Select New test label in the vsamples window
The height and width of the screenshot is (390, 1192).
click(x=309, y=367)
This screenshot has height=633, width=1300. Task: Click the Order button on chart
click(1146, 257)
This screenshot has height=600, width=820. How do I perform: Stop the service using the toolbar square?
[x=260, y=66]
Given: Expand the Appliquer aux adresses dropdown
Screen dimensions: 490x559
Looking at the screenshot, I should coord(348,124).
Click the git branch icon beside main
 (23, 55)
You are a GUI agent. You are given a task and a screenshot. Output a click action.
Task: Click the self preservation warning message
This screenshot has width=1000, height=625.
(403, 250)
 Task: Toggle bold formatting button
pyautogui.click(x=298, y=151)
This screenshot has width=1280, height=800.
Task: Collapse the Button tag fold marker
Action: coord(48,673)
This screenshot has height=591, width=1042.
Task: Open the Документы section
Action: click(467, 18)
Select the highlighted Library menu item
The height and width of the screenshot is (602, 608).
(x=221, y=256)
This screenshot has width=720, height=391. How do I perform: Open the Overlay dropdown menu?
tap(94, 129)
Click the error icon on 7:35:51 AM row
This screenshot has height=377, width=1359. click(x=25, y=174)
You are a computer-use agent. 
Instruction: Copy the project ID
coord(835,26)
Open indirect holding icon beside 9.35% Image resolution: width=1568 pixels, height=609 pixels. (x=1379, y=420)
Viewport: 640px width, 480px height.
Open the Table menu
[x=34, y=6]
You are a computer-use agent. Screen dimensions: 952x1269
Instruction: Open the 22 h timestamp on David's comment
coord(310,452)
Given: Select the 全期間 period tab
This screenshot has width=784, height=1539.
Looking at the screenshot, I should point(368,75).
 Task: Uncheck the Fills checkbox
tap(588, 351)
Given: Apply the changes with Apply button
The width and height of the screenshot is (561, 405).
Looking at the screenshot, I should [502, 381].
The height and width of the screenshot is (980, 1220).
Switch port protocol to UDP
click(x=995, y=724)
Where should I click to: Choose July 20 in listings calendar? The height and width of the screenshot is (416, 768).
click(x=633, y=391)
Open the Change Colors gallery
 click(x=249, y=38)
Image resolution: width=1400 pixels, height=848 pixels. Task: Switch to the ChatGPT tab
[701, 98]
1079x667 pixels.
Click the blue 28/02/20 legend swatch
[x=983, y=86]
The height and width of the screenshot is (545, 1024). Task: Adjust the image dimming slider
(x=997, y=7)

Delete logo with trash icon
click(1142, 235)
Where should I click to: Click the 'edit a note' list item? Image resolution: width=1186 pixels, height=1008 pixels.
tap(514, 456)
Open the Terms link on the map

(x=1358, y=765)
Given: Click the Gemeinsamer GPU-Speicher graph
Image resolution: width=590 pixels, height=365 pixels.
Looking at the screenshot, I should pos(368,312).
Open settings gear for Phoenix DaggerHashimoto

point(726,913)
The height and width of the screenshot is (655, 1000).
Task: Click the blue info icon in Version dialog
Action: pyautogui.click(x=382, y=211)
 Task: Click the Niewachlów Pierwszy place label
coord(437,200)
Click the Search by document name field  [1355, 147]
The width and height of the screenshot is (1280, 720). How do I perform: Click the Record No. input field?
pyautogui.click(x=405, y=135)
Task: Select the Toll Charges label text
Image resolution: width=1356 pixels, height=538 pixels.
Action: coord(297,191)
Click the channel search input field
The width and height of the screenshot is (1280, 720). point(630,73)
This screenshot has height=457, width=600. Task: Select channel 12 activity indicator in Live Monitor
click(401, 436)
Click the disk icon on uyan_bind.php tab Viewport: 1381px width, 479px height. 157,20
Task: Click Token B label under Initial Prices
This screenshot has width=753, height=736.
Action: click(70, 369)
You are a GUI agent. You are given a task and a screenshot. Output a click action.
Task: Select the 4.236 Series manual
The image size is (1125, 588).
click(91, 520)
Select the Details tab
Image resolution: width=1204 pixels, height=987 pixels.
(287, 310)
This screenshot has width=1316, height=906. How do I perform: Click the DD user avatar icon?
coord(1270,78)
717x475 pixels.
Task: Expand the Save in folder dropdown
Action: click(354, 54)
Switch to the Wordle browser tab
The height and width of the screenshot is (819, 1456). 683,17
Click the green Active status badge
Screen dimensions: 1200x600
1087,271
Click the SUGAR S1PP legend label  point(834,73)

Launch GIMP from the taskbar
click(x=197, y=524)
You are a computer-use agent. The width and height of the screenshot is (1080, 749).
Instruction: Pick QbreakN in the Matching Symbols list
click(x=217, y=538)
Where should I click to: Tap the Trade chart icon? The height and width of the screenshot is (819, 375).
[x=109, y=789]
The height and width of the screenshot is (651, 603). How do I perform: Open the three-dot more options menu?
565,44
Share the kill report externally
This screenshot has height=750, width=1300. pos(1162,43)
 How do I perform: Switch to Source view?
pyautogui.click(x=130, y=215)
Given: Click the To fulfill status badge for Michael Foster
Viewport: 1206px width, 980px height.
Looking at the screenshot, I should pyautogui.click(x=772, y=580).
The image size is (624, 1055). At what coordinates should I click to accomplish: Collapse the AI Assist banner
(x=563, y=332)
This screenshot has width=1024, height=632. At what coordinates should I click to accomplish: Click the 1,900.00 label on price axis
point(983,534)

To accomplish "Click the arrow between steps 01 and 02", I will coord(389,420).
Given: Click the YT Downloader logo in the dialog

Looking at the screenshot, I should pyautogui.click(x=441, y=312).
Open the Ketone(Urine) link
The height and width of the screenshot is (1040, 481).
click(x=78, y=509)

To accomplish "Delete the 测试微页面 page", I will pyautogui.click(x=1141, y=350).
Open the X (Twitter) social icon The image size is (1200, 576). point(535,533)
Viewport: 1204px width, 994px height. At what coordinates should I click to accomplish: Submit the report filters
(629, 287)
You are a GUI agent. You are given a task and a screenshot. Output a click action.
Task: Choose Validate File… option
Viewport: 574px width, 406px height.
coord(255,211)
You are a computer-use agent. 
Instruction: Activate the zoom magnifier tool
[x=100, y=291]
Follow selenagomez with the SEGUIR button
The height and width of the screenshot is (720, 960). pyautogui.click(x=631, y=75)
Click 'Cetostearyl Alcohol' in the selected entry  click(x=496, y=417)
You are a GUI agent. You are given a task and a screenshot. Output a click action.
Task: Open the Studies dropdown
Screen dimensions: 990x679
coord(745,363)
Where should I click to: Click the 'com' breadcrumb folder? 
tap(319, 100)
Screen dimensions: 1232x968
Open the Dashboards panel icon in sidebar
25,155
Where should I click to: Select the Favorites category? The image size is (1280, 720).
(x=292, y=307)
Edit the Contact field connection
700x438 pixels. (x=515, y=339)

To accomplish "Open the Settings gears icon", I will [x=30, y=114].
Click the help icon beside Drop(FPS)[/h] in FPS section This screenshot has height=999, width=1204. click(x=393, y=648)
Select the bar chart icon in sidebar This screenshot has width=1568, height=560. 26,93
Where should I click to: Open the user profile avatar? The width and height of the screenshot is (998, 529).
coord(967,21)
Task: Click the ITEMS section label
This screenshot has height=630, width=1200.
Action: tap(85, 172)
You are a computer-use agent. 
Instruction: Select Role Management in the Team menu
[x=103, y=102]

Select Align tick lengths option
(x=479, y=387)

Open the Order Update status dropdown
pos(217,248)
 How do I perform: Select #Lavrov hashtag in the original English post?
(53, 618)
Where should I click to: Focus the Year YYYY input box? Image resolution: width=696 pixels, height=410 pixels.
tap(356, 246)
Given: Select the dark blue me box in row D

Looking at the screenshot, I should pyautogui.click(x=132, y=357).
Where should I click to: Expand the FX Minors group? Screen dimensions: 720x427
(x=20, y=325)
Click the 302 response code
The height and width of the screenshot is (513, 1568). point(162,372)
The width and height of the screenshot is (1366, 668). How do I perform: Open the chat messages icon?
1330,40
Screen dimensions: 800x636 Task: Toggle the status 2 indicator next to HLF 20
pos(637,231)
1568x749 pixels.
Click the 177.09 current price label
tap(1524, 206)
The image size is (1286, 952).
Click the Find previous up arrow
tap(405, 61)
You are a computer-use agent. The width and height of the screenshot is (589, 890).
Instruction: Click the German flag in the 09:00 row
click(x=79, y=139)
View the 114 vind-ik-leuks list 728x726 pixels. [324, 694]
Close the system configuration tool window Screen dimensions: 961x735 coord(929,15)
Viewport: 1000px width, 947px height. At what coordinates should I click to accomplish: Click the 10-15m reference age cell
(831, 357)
- - - -
YOUR TASK: Would you retype exactly the lines above, from the line with "Task: Click the ITEMS section label" to the line with "Close the system", with both end lines kept and nothing more?

EXPECTED OUTPUT:
Task: Click the ITEMS section label
This screenshot has height=630, width=1200.
Action: tap(85, 172)
You are a computer-use agent. 
Instruction: Select Role Management in the Team menu
[x=103, y=102]

Select Align tick lengths option
(x=479, y=387)

Open the Order Update status dropdown
pos(217,248)
 How do I perform: Select #Lavrov hashtag in the original English post?
(53, 618)
Where should I click to: Focus the Year YYYY input box? Image resolution: width=696 pixels, height=410 pixels.
tap(356, 246)
Given: Select the dark blue me box in row D

Looking at the screenshot, I should pyautogui.click(x=132, y=357).
Where should I click to: Expand the FX Minors group? Screen dimensions: 720x427
(x=20, y=325)
Click the 302 response code
The height and width of the screenshot is (513, 1568). point(162,372)
The width and height of the screenshot is (1366, 668). How do I perform: Open the chat messages icon?
1330,40
Screen dimensions: 800x636 Task: Toggle the status 2 indicator next to HLF 20
pos(637,231)
1568x749 pixels.
Click the 177.09 current price label
tap(1524, 206)
The image size is (1286, 952).
Click the Find previous up arrow
tap(405, 61)
You are a computer-use agent. The width and height of the screenshot is (589, 890).
Instruction: Click the German flag in the 09:00 row
click(x=79, y=139)
View the 114 vind-ik-leuks list 728x726 pixels. [324, 694]
Close the system configuration tool window Screen dimensions: 961x735 coord(929,15)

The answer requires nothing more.